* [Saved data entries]

+===+

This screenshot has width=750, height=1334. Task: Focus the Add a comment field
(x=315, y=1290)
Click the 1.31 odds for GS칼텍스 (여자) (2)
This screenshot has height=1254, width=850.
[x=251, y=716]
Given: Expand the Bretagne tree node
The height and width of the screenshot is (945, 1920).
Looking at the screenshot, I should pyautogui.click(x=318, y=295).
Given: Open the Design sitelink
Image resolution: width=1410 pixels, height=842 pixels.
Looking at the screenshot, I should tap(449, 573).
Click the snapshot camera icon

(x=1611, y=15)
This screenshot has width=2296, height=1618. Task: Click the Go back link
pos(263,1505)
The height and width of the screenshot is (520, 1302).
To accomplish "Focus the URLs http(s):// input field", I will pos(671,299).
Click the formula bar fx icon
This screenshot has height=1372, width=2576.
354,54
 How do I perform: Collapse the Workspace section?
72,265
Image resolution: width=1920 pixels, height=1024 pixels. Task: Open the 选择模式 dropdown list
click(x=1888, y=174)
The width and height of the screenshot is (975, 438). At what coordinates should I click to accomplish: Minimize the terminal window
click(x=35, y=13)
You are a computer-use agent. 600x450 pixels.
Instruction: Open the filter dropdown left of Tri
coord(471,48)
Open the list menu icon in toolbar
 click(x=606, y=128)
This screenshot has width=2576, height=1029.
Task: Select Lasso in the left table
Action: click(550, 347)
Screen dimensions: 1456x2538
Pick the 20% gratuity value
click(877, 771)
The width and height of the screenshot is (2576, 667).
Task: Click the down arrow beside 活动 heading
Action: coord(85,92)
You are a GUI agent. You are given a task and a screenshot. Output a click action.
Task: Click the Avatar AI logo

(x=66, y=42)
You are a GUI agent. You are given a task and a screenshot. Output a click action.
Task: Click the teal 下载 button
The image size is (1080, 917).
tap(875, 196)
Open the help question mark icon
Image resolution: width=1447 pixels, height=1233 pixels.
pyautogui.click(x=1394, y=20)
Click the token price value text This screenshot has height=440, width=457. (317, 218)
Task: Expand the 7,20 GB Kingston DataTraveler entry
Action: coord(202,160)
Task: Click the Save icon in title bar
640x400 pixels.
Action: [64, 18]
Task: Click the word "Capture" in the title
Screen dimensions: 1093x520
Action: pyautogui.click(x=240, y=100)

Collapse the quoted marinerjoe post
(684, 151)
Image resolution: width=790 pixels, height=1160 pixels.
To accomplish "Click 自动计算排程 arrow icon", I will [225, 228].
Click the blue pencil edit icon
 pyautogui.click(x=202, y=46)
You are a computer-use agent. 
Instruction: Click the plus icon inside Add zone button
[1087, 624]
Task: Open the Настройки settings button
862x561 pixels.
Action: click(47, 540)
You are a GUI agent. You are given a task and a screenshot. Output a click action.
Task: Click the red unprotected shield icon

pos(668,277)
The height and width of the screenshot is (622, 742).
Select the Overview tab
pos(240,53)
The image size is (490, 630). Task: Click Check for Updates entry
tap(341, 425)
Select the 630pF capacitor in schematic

+===+

* [AIM OF THE EXERCISE]
Your answer should be the data above, retyped in full and unaltered.

* [THE COMPLETED TASK]
This screenshot has width=750, height=1334. Task: Focus the Add a comment field
(x=315, y=1290)
Click the 1.31 odds for GS칼텍스 (여자) (2)
This screenshot has height=1254, width=850.
[x=251, y=716]
Given: Expand the Bretagne tree node
The height and width of the screenshot is (945, 1920).
Looking at the screenshot, I should pyautogui.click(x=318, y=295).
Given: Open the Design sitelink
Image resolution: width=1410 pixels, height=842 pixels.
Looking at the screenshot, I should tap(449, 573).
Click the snapshot camera icon

(x=1611, y=15)
This screenshot has width=2296, height=1618. Task: Click the Go back link
pos(263,1505)
The height and width of the screenshot is (520, 1302).
To accomplish "Focus the URLs http(s):// input field", I will pos(671,299).
Click the formula bar fx icon
This screenshot has height=1372, width=2576.
354,54
 How do I perform: Collapse the Workspace section?
72,265
Image resolution: width=1920 pixels, height=1024 pixels. Task: Open the 选择模式 dropdown list
click(x=1888, y=174)
The width and height of the screenshot is (975, 438). At what coordinates should I click to accomplish: Minimize the terminal window
click(x=35, y=13)
You are a computer-use agent. 600x450 pixels.
Instruction: Open the filter dropdown left of Tri
coord(471,48)
Open the list menu icon in toolbar
 click(x=606, y=128)
This screenshot has width=2576, height=1029.
Task: Select Lasso in the left table
Action: click(550, 347)
Screen dimensions: 1456x2538
Pick the 20% gratuity value
click(877, 771)
The width and height of the screenshot is (2576, 667).
Task: Click the down arrow beside 活动 heading
Action: coord(85,92)
You are a GUI agent. You are given a task and a screenshot. Output a click action.
Task: Click the Avatar AI logo

(x=66, y=42)
You are a GUI agent. You are given a task and a screenshot. Output a click action.
Task: Click the teal 下载 button
The image size is (1080, 917).
tap(875, 196)
Open the help question mark icon
Image resolution: width=1447 pixels, height=1233 pixels.
pyautogui.click(x=1394, y=20)
Click the token price value text This screenshot has height=440, width=457. (317, 218)
Task: Expand the 7,20 GB Kingston DataTraveler entry
Action: coord(202,160)
Task: Click the Save icon in title bar
640x400 pixels.
Action: [64, 18]
Task: Click the word "Capture" in the title
Screen dimensions: 1093x520
Action: pyautogui.click(x=240, y=100)

Collapse the quoted marinerjoe post
(684, 151)
Image resolution: width=790 pixels, height=1160 pixels.
To accomplish "Click 自动计算排程 arrow icon", I will [225, 228].
Click the blue pencil edit icon
 pyautogui.click(x=202, y=46)
You are a computer-use agent. 
Instruction: Click the plus icon inside Add zone button
[1087, 624]
Task: Open the Настройки settings button
862x561 pixels.
Action: click(47, 540)
You are a GUI agent. You are given a task and a screenshot. Output a click action.
Task: Click the red unprotected shield icon

pos(668,277)
The height and width of the screenshot is (622, 742).
Select the Overview tab
pos(240,53)
The image size is (490, 630). Task: Click Check for Updates entry
tap(341, 425)
Select the 630pF capacitor in schematic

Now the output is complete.